Heike Wex et al revealed that in patients with ALL, the leptin level at the time of diagnosis was lower than the levels of healthy control subjects, but thirty-three days after the diagnosis it was more than that in normal controls (17). Haddy reported that leptin levels after treatment of patients with ALL are higher than that among normal people (2). It seems that leptin levels are various in different phases of ALL therapy; further studies are needed for better assessment of its variation and its association in response to treatment.
In the present study, comparison of serum leptin levels in obese and non-obese patients with ALL showed a significant increase.The girl also had higher serum leptin levels than boys, as demonstrated in some previous studies (10, 18-20).

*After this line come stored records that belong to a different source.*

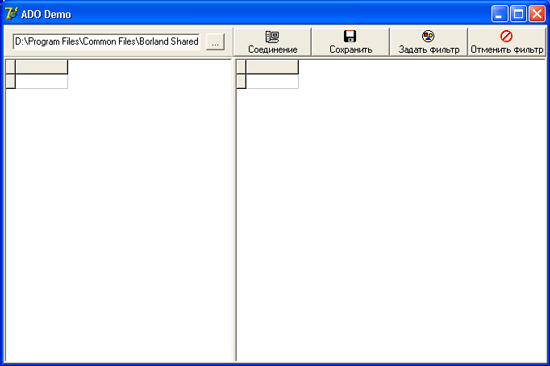This screenshot has height=366, width=550.
Task: Click the Соединение connection toolbar button
Action: click(x=273, y=42)
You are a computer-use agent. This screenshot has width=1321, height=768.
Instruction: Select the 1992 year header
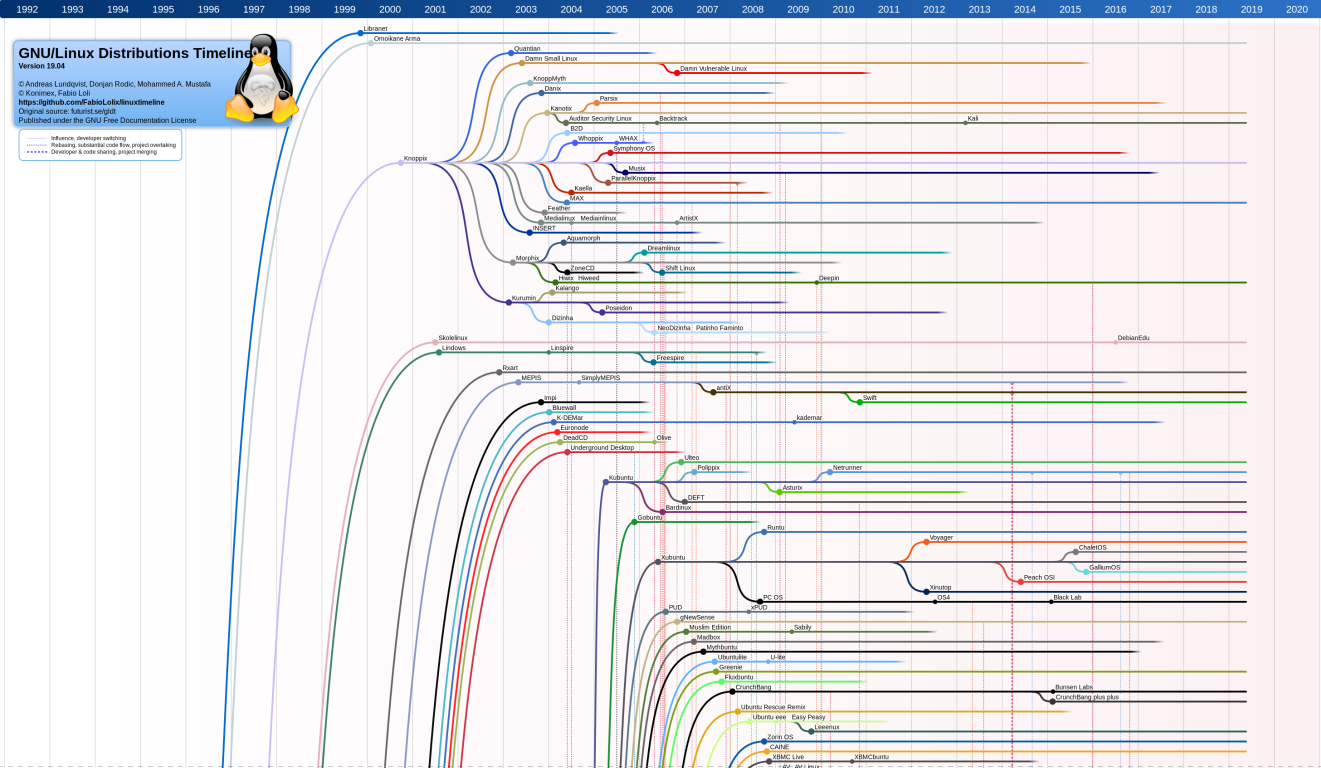click(27, 9)
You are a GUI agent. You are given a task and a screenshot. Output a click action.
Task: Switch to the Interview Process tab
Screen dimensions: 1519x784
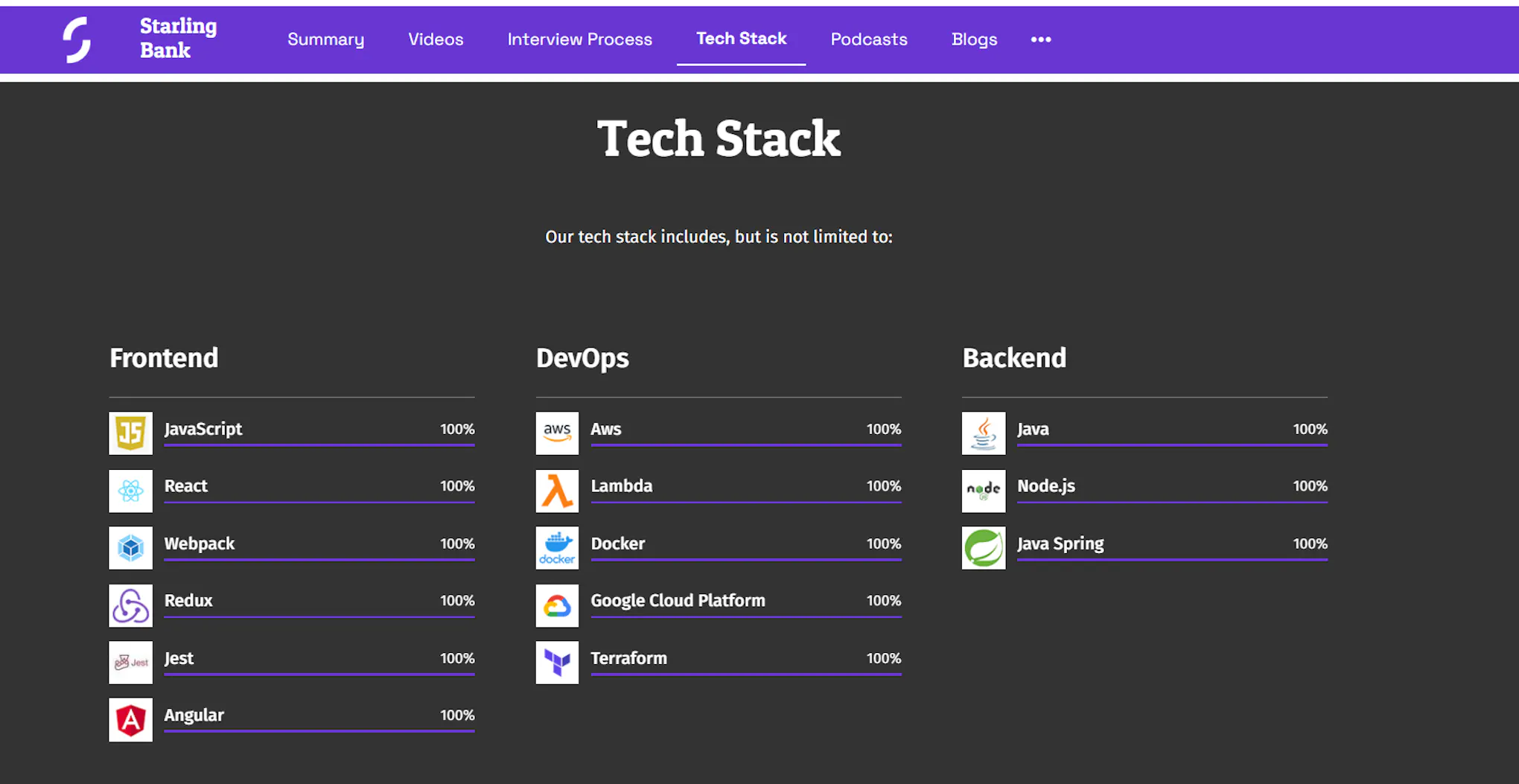click(x=579, y=39)
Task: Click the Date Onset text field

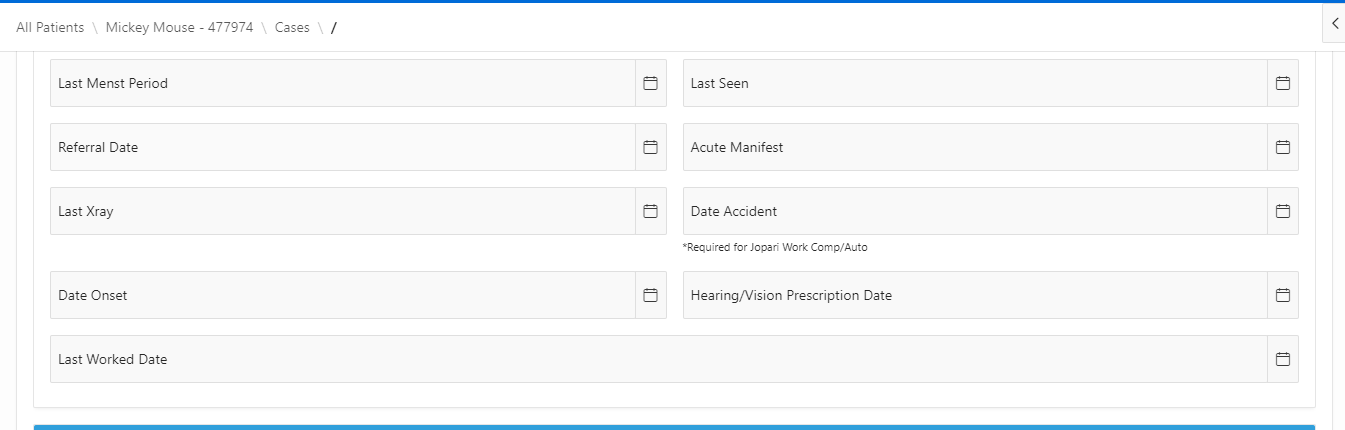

Unlike the majority of previous studies, patients who had received CRT were a little fatter and had higher leptin levels, the difference was not statistically significant; this is in agreement with Withycomb21 and Razzouk (22) studies but in contrast with some other research (5,18).
Unlike some previous studies (4,9), there were no significant differences between serum levels of total cholesterol, LDL, insulin, and BMI values in the patients who had received CRT, and those who had not . However, TG and HDL cholesterol were significantly different between two groups of patients.
Regarding the rate of obesity, certain attention and screening are needed in patients with ALL during the first 6 months of treatment, because the BMI trend in this interval is very fast. Many factors may be involved in increasing BMI in children with ALL, including high-dose steroids (13), gender (12), CRT (18,5), physical activity (23), and resistance to leptin (6). Parents should care more about children’s nutrition; otherwise, rapid weight gain can occur in the community.
Based on our findings, obesity, as a highly morbid disease, should be considered in ALL survivors.
Early treatment and monitoring of patients with ALL along with their timely management may prevent complications.
Conclusion
Childhood cancer survivors require lifelong monitoring, with prompt identification and treatment of adverse late effects. In general, leptin, as a factor causing obesity, is affected by several factors such as steroid therapy, CRT, chemotherapy, and resistance to central leptin. Given these factors, it seems essential to control obesity In ALL survivors.
Acknowledgements
The authors would like to thank Dr. Nasrin Shokrpour at Center for Development of Clinical Research of Namazi Hospital for editorial assistance.
Conflict of interest
The authors declare that there is no conflict of interest.